Proc macro policy
The public macro contract for account, context, program, instruction, and policy generation.
Core Rule
No proc macros are required for correctness or core functionality.
Hopper must remain fully usable for layouts, overlays, pod access, validation, phases, receipts, compatibility checks, and migration tooling without relying on proc macros for soundness.
What proc macros may do
Proc macros are allowed for optional ergonomic and schema-generation tasks:
#[hopper::state]-- emit layout contracts and segment metadata#[derive(Accounts)]-- emit first-touch typed account binding over Hopper runtime wrappers#[hopper::context]-- emit lower-level typed account accessors for migrations and systems-mode code#[hopper::program]-- emit dispatch glue over ordinary Hopper handlers#[derive(HopperSchema)]-- emit LayoutManifest const from struct#[derive(HopperInstruction)]-- emit instruction metadata#[derive(HopperEvent)]-- emit event metadata#[derive(HopperManifest)]-- assemble full program manifest
These generate code around existing Hopper runtime semantics, not new runtime behavior. The program works identically with or without them.

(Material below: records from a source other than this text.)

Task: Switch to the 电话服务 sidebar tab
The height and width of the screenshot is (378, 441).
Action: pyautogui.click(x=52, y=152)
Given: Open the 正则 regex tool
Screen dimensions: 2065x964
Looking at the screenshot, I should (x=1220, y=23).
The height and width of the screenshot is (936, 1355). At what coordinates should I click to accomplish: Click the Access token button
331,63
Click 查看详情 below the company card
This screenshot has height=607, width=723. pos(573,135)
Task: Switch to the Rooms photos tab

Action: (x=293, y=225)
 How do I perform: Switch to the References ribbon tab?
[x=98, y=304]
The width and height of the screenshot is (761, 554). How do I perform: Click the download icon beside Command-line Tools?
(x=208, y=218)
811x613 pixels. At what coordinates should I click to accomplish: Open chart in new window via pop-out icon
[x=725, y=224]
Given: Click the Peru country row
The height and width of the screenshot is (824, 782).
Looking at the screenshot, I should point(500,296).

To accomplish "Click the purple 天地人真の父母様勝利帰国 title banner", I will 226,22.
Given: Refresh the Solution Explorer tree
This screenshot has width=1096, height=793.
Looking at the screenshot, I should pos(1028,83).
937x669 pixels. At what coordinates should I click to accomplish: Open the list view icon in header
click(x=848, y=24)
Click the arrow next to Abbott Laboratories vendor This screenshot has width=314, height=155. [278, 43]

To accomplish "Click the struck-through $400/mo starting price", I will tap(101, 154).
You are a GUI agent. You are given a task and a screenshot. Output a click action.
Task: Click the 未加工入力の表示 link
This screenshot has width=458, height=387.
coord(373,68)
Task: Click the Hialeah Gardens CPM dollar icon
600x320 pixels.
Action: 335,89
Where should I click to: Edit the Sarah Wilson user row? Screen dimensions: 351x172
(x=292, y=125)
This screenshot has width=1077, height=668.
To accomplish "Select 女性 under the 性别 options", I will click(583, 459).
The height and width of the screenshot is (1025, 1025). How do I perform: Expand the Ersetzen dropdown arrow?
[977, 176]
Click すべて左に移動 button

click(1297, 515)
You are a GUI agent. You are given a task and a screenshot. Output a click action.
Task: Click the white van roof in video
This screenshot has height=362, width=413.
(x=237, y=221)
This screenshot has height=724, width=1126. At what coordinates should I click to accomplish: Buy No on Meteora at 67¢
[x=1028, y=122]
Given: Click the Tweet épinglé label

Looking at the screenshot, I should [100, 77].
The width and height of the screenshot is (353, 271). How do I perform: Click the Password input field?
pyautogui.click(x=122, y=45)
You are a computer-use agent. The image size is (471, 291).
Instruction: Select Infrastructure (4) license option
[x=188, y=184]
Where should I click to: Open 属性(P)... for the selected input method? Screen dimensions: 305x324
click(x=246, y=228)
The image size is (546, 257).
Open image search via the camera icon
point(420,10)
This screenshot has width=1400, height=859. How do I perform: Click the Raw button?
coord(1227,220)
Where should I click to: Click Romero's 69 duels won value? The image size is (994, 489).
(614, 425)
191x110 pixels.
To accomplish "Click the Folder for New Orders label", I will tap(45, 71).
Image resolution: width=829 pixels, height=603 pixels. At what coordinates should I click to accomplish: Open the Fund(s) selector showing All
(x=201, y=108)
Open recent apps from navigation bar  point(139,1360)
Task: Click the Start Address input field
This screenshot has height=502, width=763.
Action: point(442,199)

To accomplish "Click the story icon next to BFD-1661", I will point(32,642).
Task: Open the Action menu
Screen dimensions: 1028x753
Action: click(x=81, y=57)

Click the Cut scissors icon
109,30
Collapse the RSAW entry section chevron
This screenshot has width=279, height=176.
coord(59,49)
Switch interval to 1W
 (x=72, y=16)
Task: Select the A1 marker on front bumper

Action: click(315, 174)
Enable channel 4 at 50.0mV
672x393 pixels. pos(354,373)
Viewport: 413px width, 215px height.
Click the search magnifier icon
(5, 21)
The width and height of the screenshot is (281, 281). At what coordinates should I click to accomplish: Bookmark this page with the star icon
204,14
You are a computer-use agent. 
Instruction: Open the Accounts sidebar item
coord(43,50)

For first-touch typed account contexts, this means proc macros may emit the
Ctx<T> binding and ctx.accounts.* wrapper construction used by
Account<'info, T>, Signer<'info>, Program<'info, P>, and related account
types. For systems-mode context macros, generated helpers such as segment
accessors and raw-account escape hatches must remain direct, inspectable calls
into AccountView and Context, not hidden logic.
What proc macros must not do
Proc macros must not hide:
- Memory model guarantees (alignment, bounds, aliasing)
- Unsafe access patterns
- Validation correctness
- Compatibility rules
- Phase transition semantics
- Trust-critical runtime behavior
If a proc macro would make a user unable to understand the real runtime behavior by reading the code, it should not be part of Hopper's critical path.
Why this policy exists
Trust preservation
Users can always drop to explicit code and inspect what Hopper does.
Every hopper_layout! expansion is a #[repr(C)] struct with known
offsets and compile-time assertions. No hidden transforms.
Escape hatch preservation
Serious builders can use Hopper without buying into framework magic.
The macro-free path (manual #[repr(C)] struct + Pod impl +
FixedLayout impl) is always available and produces identical runtime
behavior.
Product quality
Hopper can use proc macros to improve:
- DX (less boilerplate for common patterns)
- Schema generation (manifest/IDL export)
- Documentation generation
- Client tooling
without compromising its trust model.
Current macro inventory
All current Hopper macros are macro_rules! (declarative, not proc):
| Macro | Purpose |
|---|---|
hopper_layout! |
Define #[repr(C)] layout with fingerprint |
hopper_dispatch! |
Instruction dispatch table |
hopper_error! |
Sequential error code definitions |
hopper_init! |
Account initialization |
hopper_close! |
Account closure with sentinel |
hopper_check! |
Inline validation assertion |
hopper_require! |
Conditional error return |
hopper_register_discs! |
Compile-time discriminator uniqueness |
hopper_verify_pda! |
PDA seed verification |
hopper_invariant! |
Invariant assertion |
hopper_manifest! |
Manifest constant generation |
hopper_segment! |
Segment descriptor |
hopper_validate! |
Validation bundle |
hopper_virtual! |
Virtual state slots |
hopper_assert_compatible! |
Compile-time compat check |
hopper_assert_fingerprint! |
Compile-time fingerprint check |
hopper_interface! |
Cross-program read-only view |
No proc macros required. This is a design choice, not a limitation.
Doctrine
Hopper does not require proc macros for correctness or core functionality. Proc macros are optional ergonomic and schema-generation tools only. The runtime model, memory model, validation model, and compatibility guarantees remain explicit and usable without them.